1 Background

When models or maps are evaluated, validation metrics of model or map performance are commonly computed, based on vectors of observed values and their corresponding predicted values. In a systematic review of validation practices in the scientific literature within the subject area of digital soil mapping, about thirty different validation metrics were found to be used Piikki et al., 2021. These measures are sensitive to different aspects of model performance. Some are sensitive to random errors, others are sensitive to systematic error and yet others are sensitive to both (the total error). In addition, some metrics are sensitive to the range of the observed data and some are sensitive to the number of observations in the dataset. In addition, a few are constructed to be sensitive to the number of model parameters used in order to punish for model complexity. What the validation metrics are sensitive to, determine whether it is suitable to compare them between datasets or response variables (the modelled or mapped entity).

Functions to compute the validation metrics listed by Piikki et al. (in press) are provided as functions in the R package valmetrics. The present document is a simulation study aiming to demonstrate the sensitivities of the validation metrics to: i) different types of error (random errors, systematic errors and their combinations), and ii) different dataset properties (spread in observed values, number of observations (n) and their combinations).

This demonstration is based on synthetic datasets of predicted and observed values with different levels of random and systematic errors and with different ranges in observed values and different numbers of observations.

2 Materials and methods

2.1 A synthetic dataset for simulation of sensitivities to different types of error

First, a dataset of synthetic observed values was defined as all integers from 5 to 15. Then twenty-five different prediction sets were constructed, one for each of the orthogonal combinations of five levels (weights) of systematic errors and five levels of random errors. The synthetic predictions were computed according to:

\[p_{ijk} = o_{ijk} + w_{ri} × e_{rk} + w_{sj} × e_{sk} \]
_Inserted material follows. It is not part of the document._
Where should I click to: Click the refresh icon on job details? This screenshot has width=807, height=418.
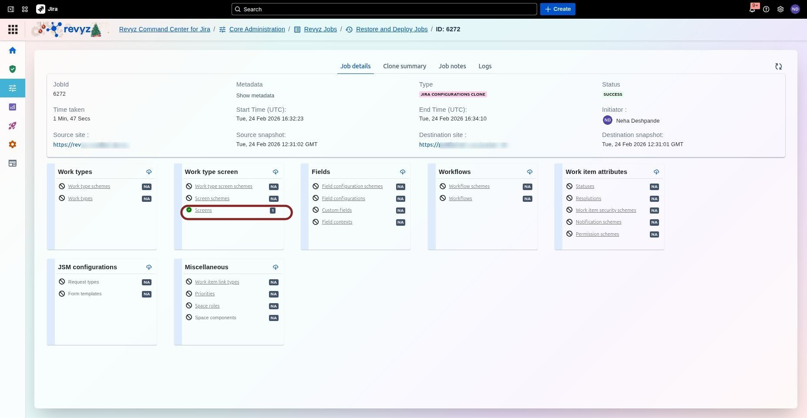coord(778,67)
where p is a vector of predicted values, o is a vector of observed value, w_r is a vector of weights of the random error, w_s is a vector of weights of the systematic error, e_r is a vector of random errors and e_s is a vector of systemic errors (a bias). The vectors o, e_r and e_s, all of length 11, are:

\[o = [5, 6, 7, …, 15] \]

\[w_r = w_s = [0, 0.25, 0.5, 0.75, 1] \]

\[e_r = [0 , -2, 4, 2, -8, 6, -4, -6, 10, -10, 8] \]

\[e_s≈[11,11,11,…,11]\]

The systematic error weights were: 0, 25 %, 50 %, 75 % and 100 %. The vector e_r was obtained by sampling an ordered vector of integers between -5 and 5 without replacement and multiplying by 2. The constant bias of 11 was chosen such that the systematic errors would be of the same magnitude as the random errors. The systematic error was a constant offset 2 times the mean of the absolute random errors:

\[2 × mean(abs(e_r )) = 10.90909 \]

2.2 A synthetic dataset for simulation of sensitivities to dataset properties

The synthetic dataset for simulation of sensitivities to dataset properties was constructed for one selected level of systematic and random errors (w_r=w_s=0.25). The vector of observed data (o) was linearly scaled to the ranges: [1, 19], [3,17 ], [5, 15], [7,13] and [9, 11], i.e to ranges that are 20%, 60%, 100%, 140 % and 180% of the original range in observed values.
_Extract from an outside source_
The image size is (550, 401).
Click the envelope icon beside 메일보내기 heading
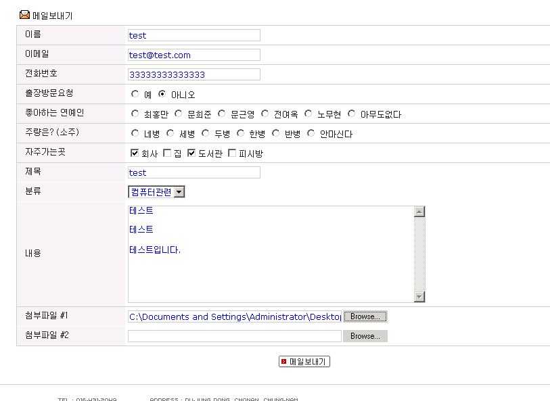[24, 15]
\[ranges = [0.2, 0.6, 1, 1.4, 1.8] \]

Then, predicted values was computed according to equation 1. The resulting dataset was multiplied 1, 2, 3, 4, or 5 times to get different numbers of observations n:

\[n = [11, 22, 33, 44, 55] \]

This means that 25 datasets, one for each combination of the five ranges and the five numbers of observations were constructed.

3 Results

3.1 The synthetic datasets

Plots of predicted values versus observed values in the synthetic datasets are presented in figures 1 and 2.
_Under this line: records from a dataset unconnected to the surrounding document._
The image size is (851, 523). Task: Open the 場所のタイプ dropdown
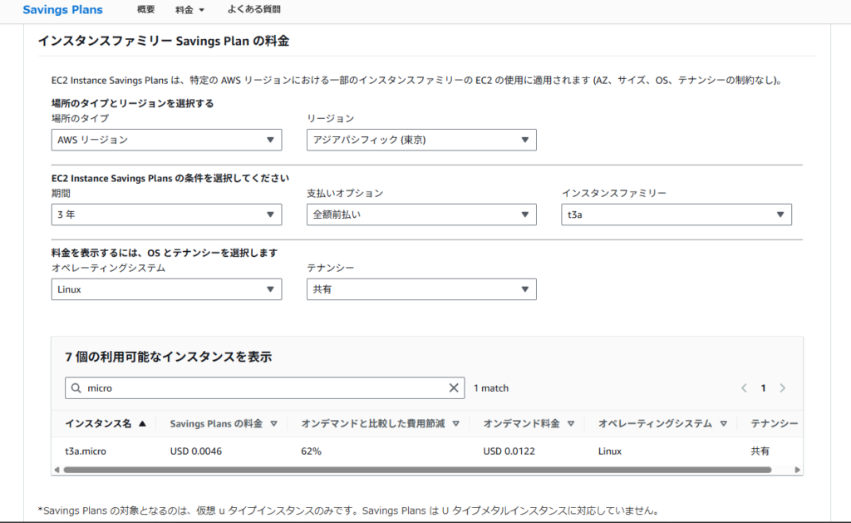pos(166,140)
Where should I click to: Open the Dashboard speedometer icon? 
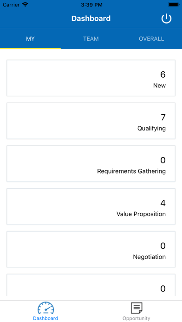click(x=46, y=308)
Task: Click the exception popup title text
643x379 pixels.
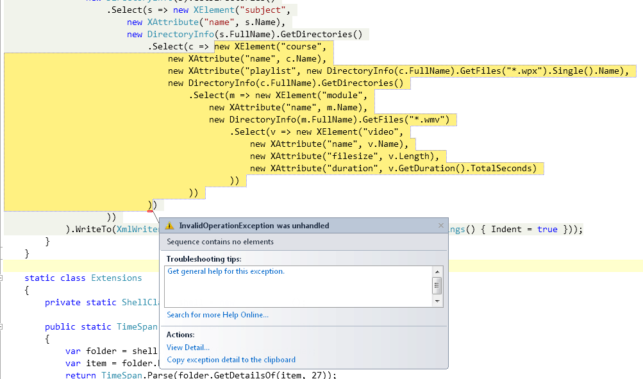Action: click(x=254, y=226)
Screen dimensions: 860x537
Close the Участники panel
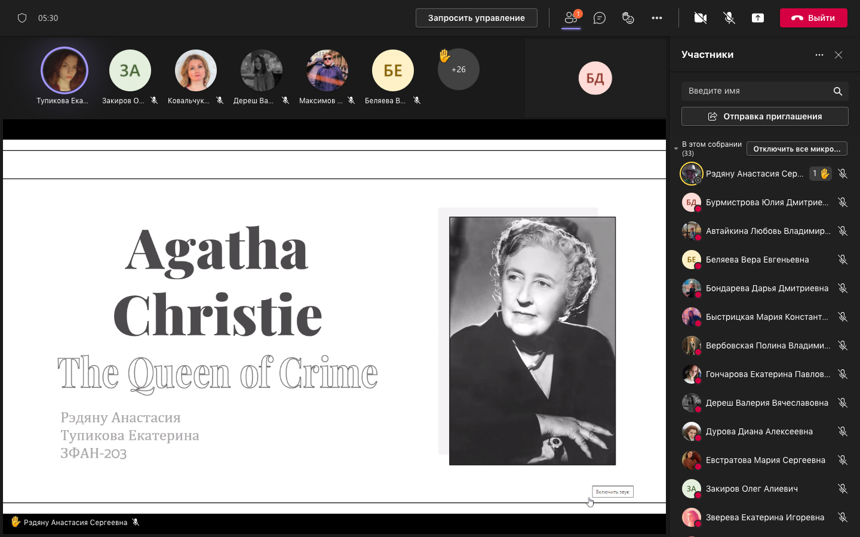pos(839,55)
Figure 1. Synthetic data where five levels of random error and five levels of systematic error are added to the observed dataset to derive the predicted values. The plot denoted with an asterisk is the same as the plot denoted with an asterisk in Figure 2.{width=85%}

Figure 2. Synthetic data with five different ranges and five different numbers of observations. The random and systematic error weights are 25 % in all cases. The plot denoted with an asterisk is the same as the plot denoted with an asterisk in Figure 1. Note that a small random error was added to the observed and random errors in order to make it visible that the number of observations differ. These errors were not added to the data used for simulation/demonstration. {width=85%}

3.2 Simulation results

Figures 3 and 4 show 28 validation metrics for the 25 datasets in Figure 1 and the 25 datasets in Figure 2. In Figure 3, it is evident that ac, adjr2, aic , e, lc, lccc, mad , mae, mape, mare, msdr, mse, nmse, nrmse, nu , precision, rmdse, rmse, rpd, rpiq, smape and sse are sentitive to both random and systematic errors, while mde, mdse and me (also called bias) area sensitive only to systematic error and nu, r, r2 and sde are sensitive only to random error. The metrics are dented by their function names in the valmetrics R package. Equations are given by Piikki et al. (in press).

Figure 3. Validation metrics values in relation to added levels (weights) of systematic and random errors. Color scales are stretched for each plot. The 25 circles within each plot are arranged in the same order as the plots in Figure 1. Missing circles means that the validation metric is infinite because there is no error (i.e. when observed values are equal to the predicted values).{width=85%}

The metrics ac, adjr2, e, lc, lccc, mape, msdr, nmse, nu, r, r2, rpd, rpiq, and smape are sensitive only to the spread in observed values (or sensitive to the spread and only to a very limited degree to n), while aic, sse and sde are sensitive to the size of the dataset (number of observations, n. Eleven of the metrics were insensitive to dataset range and size.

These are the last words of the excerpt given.